May 17 – Train More Gain Less!

There are many arguments around the topic of over training and not improving in CrossFit! Will too much training hinder your growth and strength and does quality of training outweigh quantity or is it purely a case of under recovery?

Firstly, let’s look at the argument of will too much training hinder growth and strength gains. Yes, this can appear to be true as muscles, tendons and ligaments do not have enough time to recover and grow if they are trained too intensely too often with little recovery time in between. Muscle growth is stunted as muscle fibers that you may have gained during your strength cycle/session cannot be used fully anymore as they have become prematurely fatigued while other assisting muscles are pulled in to help!

over training

This can lead to other detrimental effects such as  elevated heart action, heavier breathing and, very noticeably, higher levels of lactic acid build-up. All these additional effects are extremely detrimental to growth and strength training leading to catabolic effects on your muscles.

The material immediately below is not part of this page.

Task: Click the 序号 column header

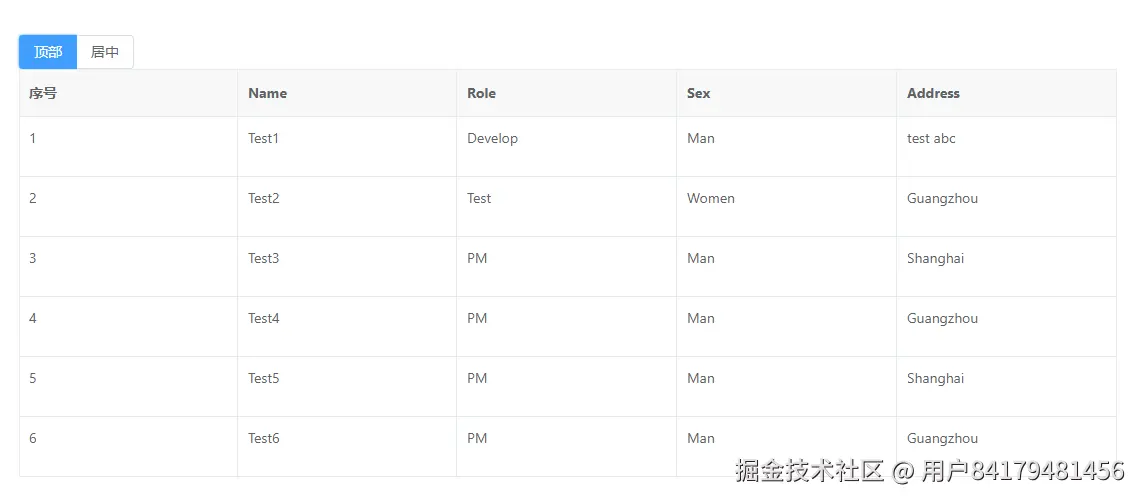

If you should decide to train through the signs of over training then you will eventually spiral into a downhill roll which may lead to injury and extreme fatigue.

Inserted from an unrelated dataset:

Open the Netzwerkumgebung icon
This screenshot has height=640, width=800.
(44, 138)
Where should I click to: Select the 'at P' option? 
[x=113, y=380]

Secondly, we will look at quality of training over quantity! Is less more when it comes to strength? The answer from most appears to be yes! Really focusing on how your muscles are moving and if they are being recruited correctly far outweighs using them and engaging them as quickly as possible and as sloppily as possible. Less reps at a moderate weight with good technique is far more advantageous in helping you correct form and technique than low reps with heavy weight with poor technique. Although there is a place for low reps with heavy weight, but good technique! This comes in time. You need to earn this right.

rest day muscls

Lower weight also helps in the long run as risk of injury is also lowered.

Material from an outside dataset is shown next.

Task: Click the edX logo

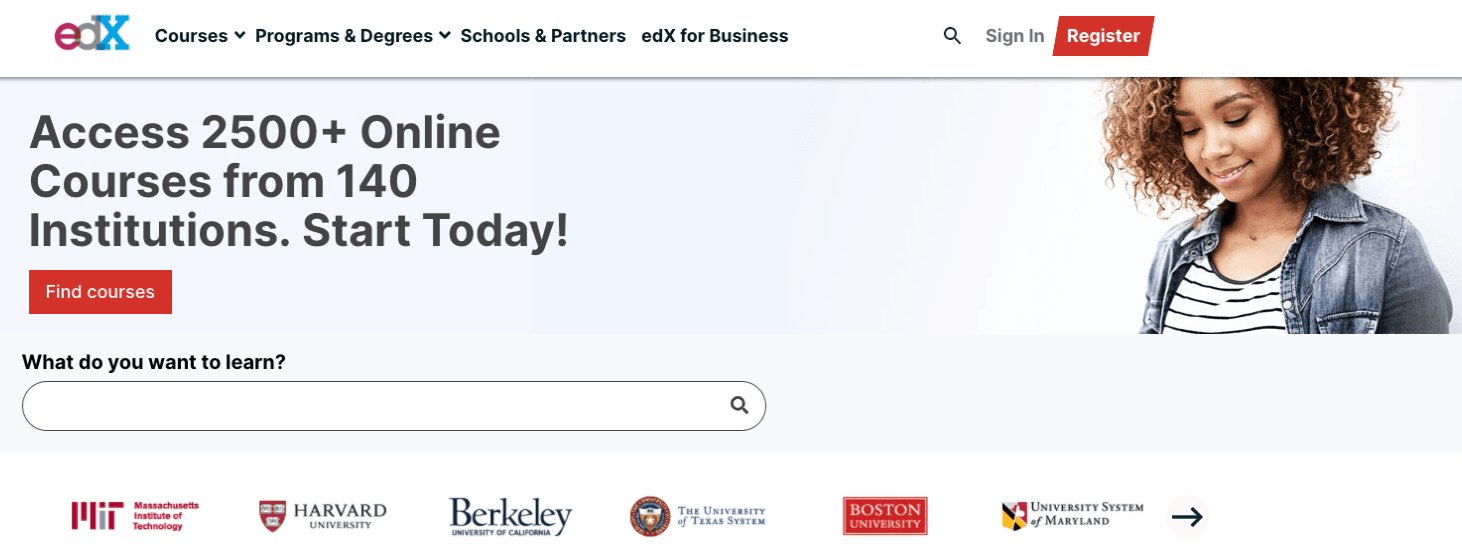Action: [92, 35]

If you feel during your strength cycle that there is not enough volume, which I must add should never be the case if you are on a good training programme, then adding in some mobility or corrective exercise work is always a good idea. Mobility and corrective exercises are a must for injury prevention and improving movement patterns which directly link to any movements you do in CrossFit, such as overhead mobility, hip movement during lifts and making sure that your wrists move properly when upside down or in the catch of a clean or snatch.

Lastly, some would argue that if the correct recovery techniques are used between sessions, such as massages, using compex machines, Epsom salt baths, floatation tanks etc alongside nailing your nutrition and supplementation, then no amount of training is too much! This argument again has points for and against but I will leave you to ponder over this! But remember no human being, no matter how good they are, is not indestructible! And maybe have a think about the longevity of your career! Do you want to be a one hit wonder?


Looking at all the arguments above it is clear that there are points for and against and, like most things, everyone is an individual and each person’s exercise tolerance and recovery is going to be different.

If you take anything away from this then I would suggest that, if you take your training seriously, then invest some time and money into a good training and nutrition plan to make sure that you don’t over train or put yourself in a detrimental training position. I’ve been there and trust me it wasn’t nice and I successfully made zero gains! Well that was a wasted strength cycle!!! Don’t let it be you!